Do you ever feel not quite enough?
I struggle with this feeling on and off at times; more so when stresses at work or home get me down. I feel not quite good enough, as a general theme, but then it goes on from there.
I feel not quite smart enough in conversations that elude me. Instead of just accepting that I don't find politics interesting and moving on when others have also moved on, I sit, ruminating about how I could me far more intelligent.
I don't feel stylish enough. Even when I relentlessly look at blogs that tell me just how to match my boho jean shorts with my wavy hair, I still feel frumpy, underdressed, like I'm trying too hard.

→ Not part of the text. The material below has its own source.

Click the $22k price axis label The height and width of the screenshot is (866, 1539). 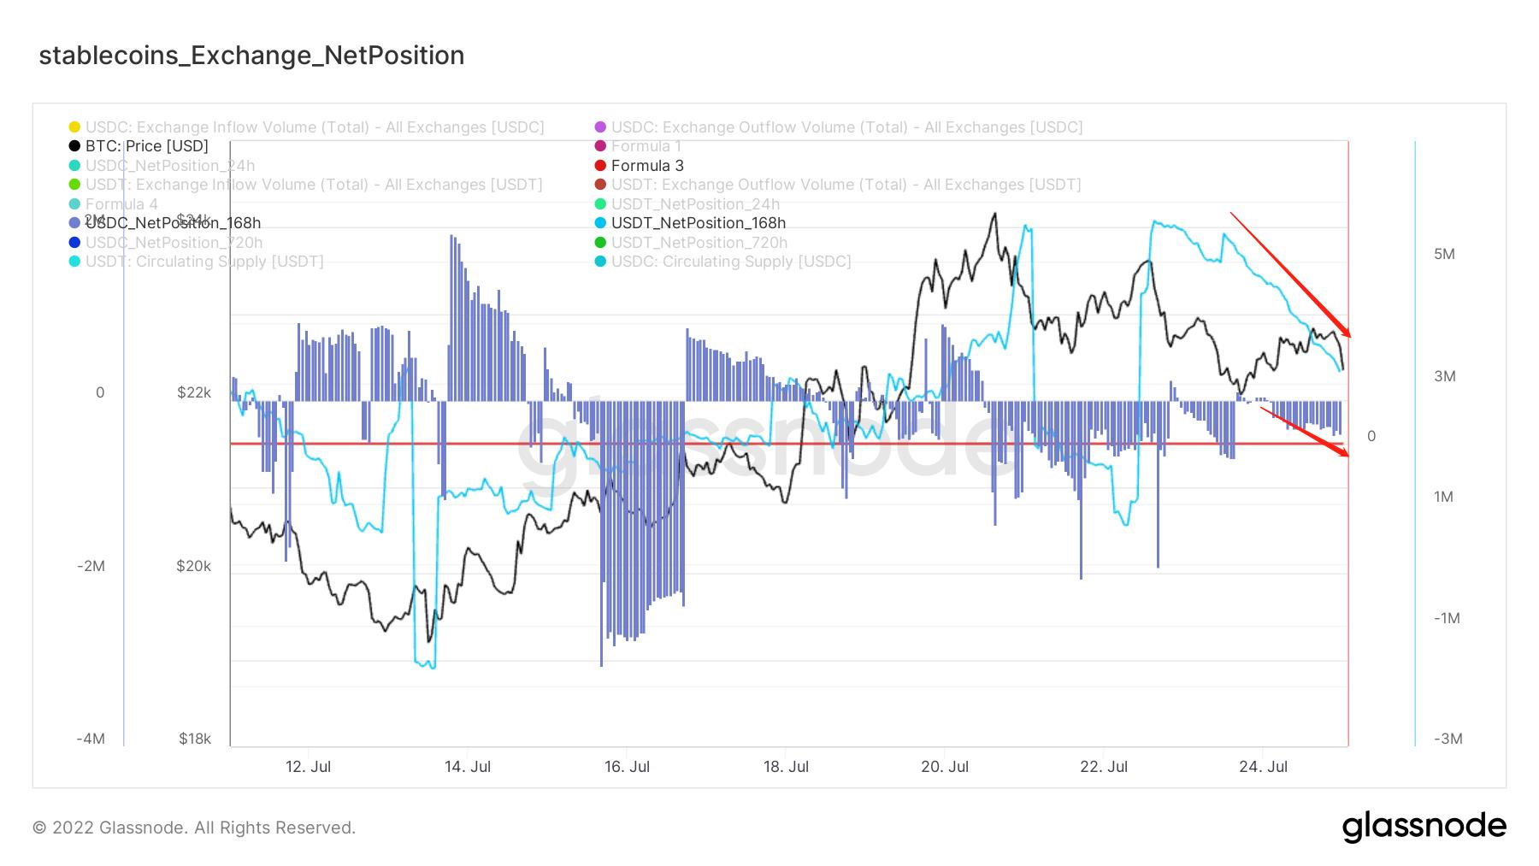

I don't feel loveable enough. I'm moody and not entirely dependable...I beat myself up in blog posts, seemingly to illicit comments telling me how entirely loveable I actually am. That isn't what this is about. It's about being honest about how, at times, I feel...not enough.

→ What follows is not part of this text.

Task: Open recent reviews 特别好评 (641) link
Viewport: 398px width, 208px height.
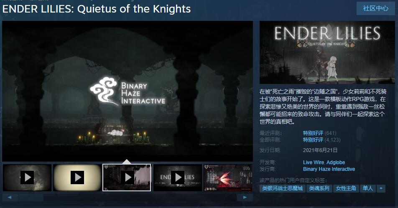Action: pos(319,133)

Before I lived abroad, I didn't feel adventurous enough (how had I not seen Europe by my early twenties?!). Hamilton was the safety zone and it was there I was going to stay.

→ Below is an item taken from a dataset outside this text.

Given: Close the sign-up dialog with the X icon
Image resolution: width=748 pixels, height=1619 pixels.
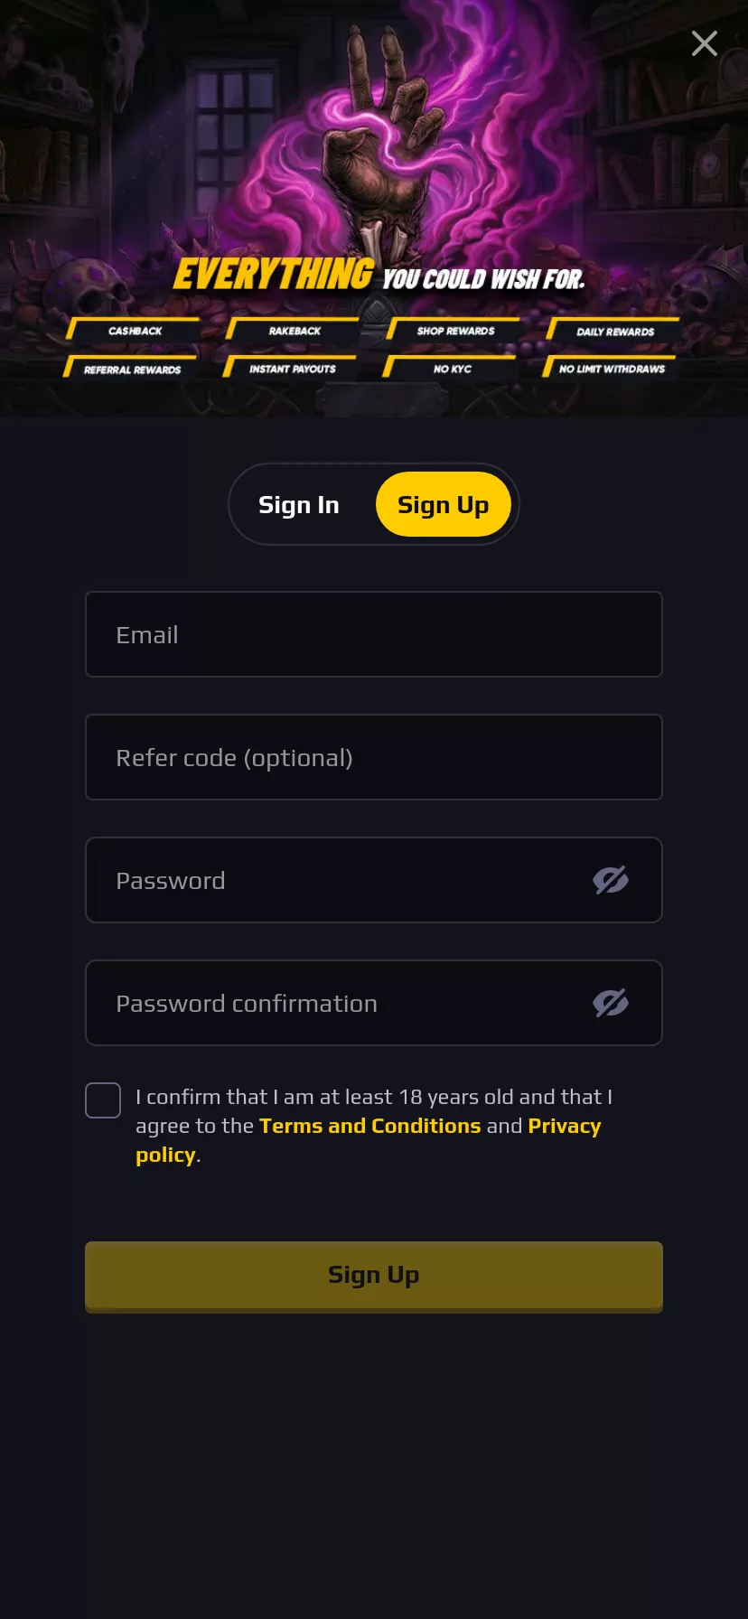Looking at the screenshot, I should click(705, 43).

Now that I live abroad, I feel I don't go home enough. I feel I don't spend enough time with those I love. Feel as though I let them down. All. The. Time.
But recently, I had an eye-opening experience about various things that led to my feeling not quite enough. Sadly, I found myself blaming other people for my own feelings of insecurity. Strange that even at 31 years old, I can revert back to little girl mentality and point a finger quite easily.
I had a very frank conversation about a horrific blog post written about me some years ago (both in 2006 and an update in 2010).
I reverted back to what I've been taught growing up (because that allows me to blame someone else: my parents): she's an elder; she must have written it with love; she didn't mean anything by it; she has the right to say what she feels.
In the end, my conclusion from all of this was this: she must be right.
Now hold on a second! Right?! She's RIGHT?! She can't be right. She's spiteful, hateful, judgemental, and petty. She took facts about me that were private, intertwined them with inferred, implied, and false information, and decorated it with insults. This isn't what family (oh, I didn't mention she was family?) is supposed to do to one another!
And for the first time ever, someone said to me, "And what have you done about it?" Many of you know about her blog post...many of you share in my disgust, but no one has ever asked me about the action I'll take.
Well, if you know me well, you'll know I'm awfully passive when it comes to actually taking action. When confronted, I'm quick to cry, and need a lot of time to process (and sometimes even plan) what I will say to adequately explain my feelings. "Not quite enough" at work again. So the action has been small, but final: The Facebook Block. Hey, you gotta start somewhere, right?
I'm trying my best to feel the way I want to feel: to stand up for myself and to say what's on my mind. At the same time, I'm very aware that the adjectives I finally used to describe the writer of that infamous blog post (spiteful, hateful, judgemental, and petty) just can't be words that will describe me.
I just now read an expression that I love love love (from my friend Tommy Westhall, who I knew in Korea):
I will no longer be a slave to my own weaknesses.
What an empowering sentence! I think this might serve as my new mantra.
I'm just back from a fabulous vacation and don't start work for another week and a half, so at present, I feel amazing. However, I thought I'd share this in the hopes that when these feelings creep back in, I can remind myself that it's a fleeting emotion.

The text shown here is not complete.